One insisted on perching on the leg of my bed.  This made me nervous and I tried to encourage him to move to the floor.  He disagreed and was more stubborn than myself.  I finally admitted defeat and in the AM found him in the same position.  He later disappeared… as all the spiders do during the light of day.  I am hoping to beg or borrow a mosquito net today and have a sounder quality of sleep tomorrow.




Mosquitoes and spiders to the side, this island is magnifico!  It is the crown jewel in the Costa Rica National Park network and is one of the final places we find healthy numbers of large marine animals on earth today.  It is the largest uninhabited island in the world (while I am staying here now… there are no permanent residents, only short term caretakers who rotate in and out)


With over 300 waterfalls visible as you circumnavigate the island and with, steep, lush, emerald walls that plummet hundreds of feet into crashing waves, the vista appears to be a Tolkien concoction of Middle Earth with Elfinkind fairies not far away. White Holy Spirit Terns air dance and brown and red-footed boobies dive into the sea as they hunt for unsuspecting fish.




Visiting Cocos Island on the heels of realizing the AB 376 success (California anti-finning bill) has special meaning. The surrounding waters boast huge schools of scalloped hammerheads, white-tip sharks by the hundreds, fat-and-happy Galapagos and Silky sharks, dolphin, turtles and myriad other animals.  Also in large numbers are the poaching vessels that dot the horizon… Some blatantly casting their lines only a mile from the ranger station.  We need to pull international attention to this problem.
====
#### Goal:
Reproduce the part of the Cocos Island text that opens with the words containing "With over 300" and closes with "to this problem.". The material that comes next has no connection to the Cocos Island text.

#### Dataset extract:
====
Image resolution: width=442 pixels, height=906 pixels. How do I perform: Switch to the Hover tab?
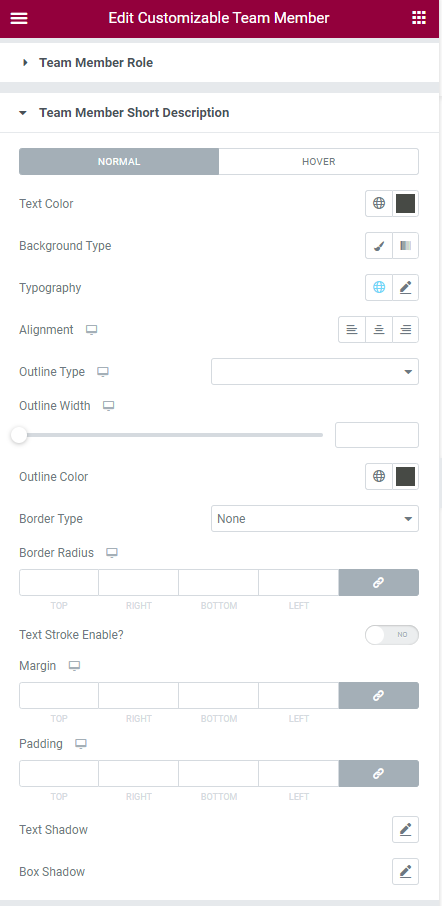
====
#### Final answer:
With over 300 waterfalls visible as you circumnavigate the island and with, steep, lush, emerald walls that plummet hundreds of feet into crashing waves, the vista appears to be a Tolkien concoction of Middle Earth with Elfinkind fairies not far away. White Holy Spirit Terns air dance and brown and red-footed boobies dive into the sea as they hunt for unsuspecting fish.




Visiting Cocos Island on the heels of realizing the AB 376 success (California anti-finning bill) has special meaning. The surrounding waters boast huge schools of scalloped hammerheads, white-tip sharks by the hundreds, fat-and-happy Galapagos and Silky sharks, dolphin, turtles and myriad other animals.  Also in large numbers are the poaching vessels that dot the horizon… Some blatantly casting their lines only a mile from the ranger station.  We need to pull international attention to this problem.